Dane Baptiste was the first black Briton to write a sitcom on the BBC in 20 years, and the first to ever receive an Edinburgh Fringe nomination.

What’s your most memorable heckle? 

A guy once racially and dubiously asked me “what ghetto are you from”  when I enquired as to who he thinks he is, he showed me his stag T-shirt. He was supposed to be “sperm donor” but spelled it “sperm doner” as in “c*m kebab”. After that I remember the night going well for me and not so much for him  when his fellow stag said “he’s got you there Phil” he genuinely foamed at the mouth in ‘loss of dignity’ rage

Where do you go for your pre/post Leicester Square Theatre gig food?

Lots of places! Central is amazing for cuisine. There’s the noodle bar in Leicester Square and Jollibee’s Indonesian fried chicken is great. Soho house is normally a nice place to hang out as my metabolism during showtime needs me close to adequate plumbing facilities if you catch my drift. I don’t wanna poo just anywhere basically

What’s one word to describe the state of the UK?


I say that because the one nation with the hubris to put “GREAT” in front of its name isn’t living up to greatness at all

Snog, Marry, Avoid - Priti Patel, Piers Morgan, Andrew Neil 

Snog Priti Patel with my chloroform and laxative flavour lip balm, 

Marry piers Morgan because then the wedding will be similar to the interracial one he always wanted with Meghan Markle and 

Avoid Andrew Neil, because he seems GB news Needy these days  

Who’s the best upcoming performer in the country that we haven’t heard of? 

ME! But I would also say Sarah Levine and Michael Odewale who opened for me on tour, they’re about to be very very big

Has lockdown influenced your material? If not, why?

I think it has influenced my approach  we’ve had a global shared experience that has made us all feel isolated and cerebral, so I’ve written material to help audiences feel comfortable being this deep in the stream of their own consciousness. Also more stuff about streaming and peloton bikes!

Who would you describe as your arch-nemesis? 

White Supremacy/Cognitive dissonance. A way of thinking more than a person. I consider myself a very truthful that peels back the veneer that hides the underbelly of western civilisation and ideology, and some people choose to ignore the truth, because it’s sets people free.  

“You know what the scariest thing in America is? A brother with a library card”- Brother Mouzone, “The Wire”

When was the time you bombed the most onstage?

Christmas time I think. Sometimes people forget that while your entertainers  may tell you cocaine is part of the game, frolicking in the “snow” at Christmas is gonna lead to you being on the naughty list.

What’s been your strangest fan encounter? 

This amazing crocheted guy has an anatomically accurate penis.
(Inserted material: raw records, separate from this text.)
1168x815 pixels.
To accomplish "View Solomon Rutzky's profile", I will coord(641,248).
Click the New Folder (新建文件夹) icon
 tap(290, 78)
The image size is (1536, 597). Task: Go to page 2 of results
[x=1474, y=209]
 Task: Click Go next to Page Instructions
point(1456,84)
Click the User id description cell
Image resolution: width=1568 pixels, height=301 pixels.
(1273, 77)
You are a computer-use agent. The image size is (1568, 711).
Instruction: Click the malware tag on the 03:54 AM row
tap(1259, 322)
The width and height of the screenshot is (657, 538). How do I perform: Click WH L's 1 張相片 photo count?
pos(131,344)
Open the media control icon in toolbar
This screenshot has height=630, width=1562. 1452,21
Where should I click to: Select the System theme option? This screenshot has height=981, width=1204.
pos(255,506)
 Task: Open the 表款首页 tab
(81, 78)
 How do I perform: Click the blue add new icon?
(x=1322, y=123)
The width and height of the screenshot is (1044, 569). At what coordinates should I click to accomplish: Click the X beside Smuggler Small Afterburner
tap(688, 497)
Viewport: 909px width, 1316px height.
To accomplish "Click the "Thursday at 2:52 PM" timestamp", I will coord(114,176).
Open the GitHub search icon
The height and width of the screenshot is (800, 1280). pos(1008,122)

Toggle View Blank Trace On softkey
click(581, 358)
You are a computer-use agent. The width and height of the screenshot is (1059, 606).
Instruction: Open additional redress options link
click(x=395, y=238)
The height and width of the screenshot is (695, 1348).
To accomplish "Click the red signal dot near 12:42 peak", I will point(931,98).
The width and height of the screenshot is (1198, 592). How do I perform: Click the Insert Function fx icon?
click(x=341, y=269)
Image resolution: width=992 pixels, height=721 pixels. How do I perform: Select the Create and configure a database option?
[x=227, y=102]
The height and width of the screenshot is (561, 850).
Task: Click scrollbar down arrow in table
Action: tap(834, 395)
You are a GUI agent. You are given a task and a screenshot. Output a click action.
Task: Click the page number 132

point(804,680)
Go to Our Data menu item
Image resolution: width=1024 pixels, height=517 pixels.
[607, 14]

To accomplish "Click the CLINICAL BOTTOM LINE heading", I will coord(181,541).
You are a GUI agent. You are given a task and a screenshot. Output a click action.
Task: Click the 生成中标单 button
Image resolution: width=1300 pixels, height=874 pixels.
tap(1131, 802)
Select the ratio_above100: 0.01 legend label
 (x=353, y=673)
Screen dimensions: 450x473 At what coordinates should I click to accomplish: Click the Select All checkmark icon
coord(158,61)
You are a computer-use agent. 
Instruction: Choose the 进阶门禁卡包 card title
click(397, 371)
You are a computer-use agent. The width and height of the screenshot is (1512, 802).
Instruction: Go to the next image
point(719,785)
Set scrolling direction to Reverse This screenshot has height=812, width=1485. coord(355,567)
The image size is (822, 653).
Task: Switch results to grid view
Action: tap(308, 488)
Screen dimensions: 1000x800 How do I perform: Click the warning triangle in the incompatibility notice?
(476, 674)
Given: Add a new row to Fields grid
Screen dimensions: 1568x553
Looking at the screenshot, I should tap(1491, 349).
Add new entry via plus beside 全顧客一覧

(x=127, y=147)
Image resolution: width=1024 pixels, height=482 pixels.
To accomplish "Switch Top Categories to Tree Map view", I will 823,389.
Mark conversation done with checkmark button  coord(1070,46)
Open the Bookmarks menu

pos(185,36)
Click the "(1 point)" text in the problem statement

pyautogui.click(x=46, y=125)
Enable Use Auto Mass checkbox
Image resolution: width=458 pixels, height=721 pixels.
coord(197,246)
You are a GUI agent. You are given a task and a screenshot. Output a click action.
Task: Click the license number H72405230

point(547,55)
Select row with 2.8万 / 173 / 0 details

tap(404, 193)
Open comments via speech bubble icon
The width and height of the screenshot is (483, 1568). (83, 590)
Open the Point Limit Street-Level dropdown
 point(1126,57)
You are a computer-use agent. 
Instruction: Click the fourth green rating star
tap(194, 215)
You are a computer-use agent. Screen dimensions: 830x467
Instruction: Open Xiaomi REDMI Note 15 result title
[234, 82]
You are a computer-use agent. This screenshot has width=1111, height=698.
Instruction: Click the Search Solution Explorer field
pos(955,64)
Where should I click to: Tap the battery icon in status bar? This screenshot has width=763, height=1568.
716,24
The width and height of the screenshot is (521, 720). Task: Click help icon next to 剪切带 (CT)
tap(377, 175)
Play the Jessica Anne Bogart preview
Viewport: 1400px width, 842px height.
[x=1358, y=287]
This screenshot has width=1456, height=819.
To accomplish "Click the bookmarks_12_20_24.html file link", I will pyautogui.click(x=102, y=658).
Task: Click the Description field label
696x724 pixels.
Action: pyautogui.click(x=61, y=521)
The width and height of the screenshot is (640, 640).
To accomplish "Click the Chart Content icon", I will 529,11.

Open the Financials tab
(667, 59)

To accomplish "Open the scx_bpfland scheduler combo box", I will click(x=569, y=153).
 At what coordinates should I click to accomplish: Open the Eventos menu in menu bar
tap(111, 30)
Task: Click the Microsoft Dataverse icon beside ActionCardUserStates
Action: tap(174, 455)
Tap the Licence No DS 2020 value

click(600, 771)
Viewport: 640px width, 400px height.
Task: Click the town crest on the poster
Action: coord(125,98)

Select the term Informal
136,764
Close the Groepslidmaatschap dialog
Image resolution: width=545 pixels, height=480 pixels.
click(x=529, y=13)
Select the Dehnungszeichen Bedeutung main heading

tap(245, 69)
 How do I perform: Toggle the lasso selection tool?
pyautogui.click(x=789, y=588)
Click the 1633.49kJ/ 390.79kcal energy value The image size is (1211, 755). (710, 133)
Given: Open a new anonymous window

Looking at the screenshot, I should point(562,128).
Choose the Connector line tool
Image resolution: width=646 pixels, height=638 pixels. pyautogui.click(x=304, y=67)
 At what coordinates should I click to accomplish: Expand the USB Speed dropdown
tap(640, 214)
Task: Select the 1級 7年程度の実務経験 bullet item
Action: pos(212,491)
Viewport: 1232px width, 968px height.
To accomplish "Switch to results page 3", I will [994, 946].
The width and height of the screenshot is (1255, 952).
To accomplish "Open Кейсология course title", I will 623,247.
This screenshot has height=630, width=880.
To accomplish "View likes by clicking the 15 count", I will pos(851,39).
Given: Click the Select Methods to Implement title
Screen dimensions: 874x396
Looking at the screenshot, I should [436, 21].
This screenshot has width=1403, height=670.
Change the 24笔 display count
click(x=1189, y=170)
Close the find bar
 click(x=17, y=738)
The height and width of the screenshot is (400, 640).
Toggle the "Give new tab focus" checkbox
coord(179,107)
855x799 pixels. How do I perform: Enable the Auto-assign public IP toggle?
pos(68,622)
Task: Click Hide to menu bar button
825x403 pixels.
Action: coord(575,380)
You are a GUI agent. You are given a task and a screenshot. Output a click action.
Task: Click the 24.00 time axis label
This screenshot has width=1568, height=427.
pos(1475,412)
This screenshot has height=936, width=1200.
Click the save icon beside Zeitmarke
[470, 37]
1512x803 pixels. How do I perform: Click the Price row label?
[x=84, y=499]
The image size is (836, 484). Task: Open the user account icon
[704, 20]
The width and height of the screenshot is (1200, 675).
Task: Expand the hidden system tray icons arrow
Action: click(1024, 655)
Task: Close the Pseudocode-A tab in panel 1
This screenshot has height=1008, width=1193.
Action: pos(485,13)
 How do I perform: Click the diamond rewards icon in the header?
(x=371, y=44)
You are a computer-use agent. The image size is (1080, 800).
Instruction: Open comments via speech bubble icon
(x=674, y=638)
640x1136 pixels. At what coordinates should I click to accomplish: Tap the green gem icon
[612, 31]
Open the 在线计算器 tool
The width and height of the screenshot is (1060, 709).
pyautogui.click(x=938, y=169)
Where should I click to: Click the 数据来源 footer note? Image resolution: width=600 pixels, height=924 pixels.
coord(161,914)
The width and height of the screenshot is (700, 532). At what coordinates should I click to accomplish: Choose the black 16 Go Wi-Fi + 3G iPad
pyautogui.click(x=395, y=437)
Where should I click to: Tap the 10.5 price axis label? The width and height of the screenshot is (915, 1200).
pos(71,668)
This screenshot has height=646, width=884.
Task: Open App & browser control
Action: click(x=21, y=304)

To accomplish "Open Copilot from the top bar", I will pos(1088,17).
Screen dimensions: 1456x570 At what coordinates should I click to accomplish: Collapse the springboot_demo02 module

What more can I say? 


Where’s your favourite place to tour?

I enjoy it all to be honest for different reasons! My precious tour took me to sell out shows in Australia, UAE and Belgium. I just love taking it around the world. So I guess, planet earth?

How do you like to relax after a gig?

In perfectly legal ways with substances that do not require scrutiny and are THIS close to being decriminalised. With some cookies

What’s the one thing you want the audience to take away from your show?

Getting angry is okay sometimes. Just gotta direct that at the right things is all. 

That THEY have the power to change their current reality. That they are the people who are responsible for society being good or bad, and that their rulers are beholden to them, not the other way round. God is love, drink water, be nice to children and animals. 

Would you rather have fingers as long as your legs or legs as long as your fingers?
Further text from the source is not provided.